== Task requirements ==
Copy out the entries below word for word, beginning at the line that contains "Task: Go to Page Layouts section" and stopping after the line that contains "will (x=457, y=19).", with both of those lines included.

----- Material provided -----

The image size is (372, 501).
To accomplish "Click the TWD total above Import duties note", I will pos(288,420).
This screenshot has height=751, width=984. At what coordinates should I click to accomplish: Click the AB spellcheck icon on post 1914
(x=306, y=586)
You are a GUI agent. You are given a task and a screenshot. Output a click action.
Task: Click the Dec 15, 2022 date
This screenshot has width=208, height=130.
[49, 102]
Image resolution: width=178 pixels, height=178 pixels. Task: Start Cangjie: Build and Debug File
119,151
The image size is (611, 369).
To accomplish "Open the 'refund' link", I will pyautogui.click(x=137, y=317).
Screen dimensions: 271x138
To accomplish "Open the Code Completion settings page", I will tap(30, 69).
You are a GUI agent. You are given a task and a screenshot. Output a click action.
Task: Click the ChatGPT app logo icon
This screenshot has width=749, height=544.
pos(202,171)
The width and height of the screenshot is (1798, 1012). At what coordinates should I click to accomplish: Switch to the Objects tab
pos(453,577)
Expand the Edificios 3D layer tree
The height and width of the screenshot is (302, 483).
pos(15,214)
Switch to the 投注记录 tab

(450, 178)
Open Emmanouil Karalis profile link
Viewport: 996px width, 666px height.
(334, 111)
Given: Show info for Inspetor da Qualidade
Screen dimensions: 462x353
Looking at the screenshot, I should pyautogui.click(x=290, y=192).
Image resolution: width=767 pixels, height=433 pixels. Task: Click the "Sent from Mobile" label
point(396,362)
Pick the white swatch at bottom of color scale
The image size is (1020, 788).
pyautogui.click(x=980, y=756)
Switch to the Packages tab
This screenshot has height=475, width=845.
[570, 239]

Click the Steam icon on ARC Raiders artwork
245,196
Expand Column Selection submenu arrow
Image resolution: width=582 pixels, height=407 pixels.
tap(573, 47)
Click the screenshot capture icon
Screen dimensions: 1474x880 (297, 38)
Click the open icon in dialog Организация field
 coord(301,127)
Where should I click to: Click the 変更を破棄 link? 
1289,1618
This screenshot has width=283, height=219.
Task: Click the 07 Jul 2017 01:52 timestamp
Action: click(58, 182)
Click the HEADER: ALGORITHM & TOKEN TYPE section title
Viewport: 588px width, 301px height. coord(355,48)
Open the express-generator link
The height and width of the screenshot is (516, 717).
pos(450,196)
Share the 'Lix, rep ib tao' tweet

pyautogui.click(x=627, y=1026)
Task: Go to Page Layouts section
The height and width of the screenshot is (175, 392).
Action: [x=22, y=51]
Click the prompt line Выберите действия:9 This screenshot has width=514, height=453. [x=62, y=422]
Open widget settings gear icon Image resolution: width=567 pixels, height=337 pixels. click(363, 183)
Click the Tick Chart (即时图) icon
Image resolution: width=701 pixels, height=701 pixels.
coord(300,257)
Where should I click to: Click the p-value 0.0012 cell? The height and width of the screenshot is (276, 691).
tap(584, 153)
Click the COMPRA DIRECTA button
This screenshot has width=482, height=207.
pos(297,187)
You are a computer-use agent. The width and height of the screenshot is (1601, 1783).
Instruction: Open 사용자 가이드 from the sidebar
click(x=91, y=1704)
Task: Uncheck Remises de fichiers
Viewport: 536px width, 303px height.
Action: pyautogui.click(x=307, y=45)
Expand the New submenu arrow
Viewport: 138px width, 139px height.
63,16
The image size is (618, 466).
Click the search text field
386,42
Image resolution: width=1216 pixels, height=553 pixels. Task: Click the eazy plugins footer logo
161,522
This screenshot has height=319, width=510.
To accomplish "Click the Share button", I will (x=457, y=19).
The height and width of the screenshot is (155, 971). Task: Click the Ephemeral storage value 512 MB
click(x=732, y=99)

-----

== Full output ==
Task: Go to Page Layouts section
The height and width of the screenshot is (175, 392).
Action: [x=22, y=51]
Click the prompt line Выберите действия:9 This screenshot has width=514, height=453. [x=62, y=422]
Open widget settings gear icon Image resolution: width=567 pixels, height=337 pixels. click(363, 183)
Click the Tick Chart (即时图) icon
Image resolution: width=701 pixels, height=701 pixels.
coord(300,257)
Where should I click to: Click the p-value 0.0012 cell? The height and width of the screenshot is (276, 691).
tap(584, 153)
Click the COMPRA DIRECTA button
This screenshot has width=482, height=207.
pos(297,187)
You are a computer-use agent. The width and height of the screenshot is (1601, 1783).
Instruction: Open 사용자 가이드 from the sidebar
click(x=91, y=1704)
Task: Uncheck Remises de fichiers
Viewport: 536px width, 303px height.
Action: pyautogui.click(x=307, y=45)
Expand the New submenu arrow
Viewport: 138px width, 139px height.
63,16
The image size is (618, 466).
Click the search text field
386,42
Image resolution: width=1216 pixels, height=553 pixels. Task: Click the eazy plugins footer logo
161,522
This screenshot has height=319, width=510.
To accomplish "Click the Share button", I will (x=457, y=19).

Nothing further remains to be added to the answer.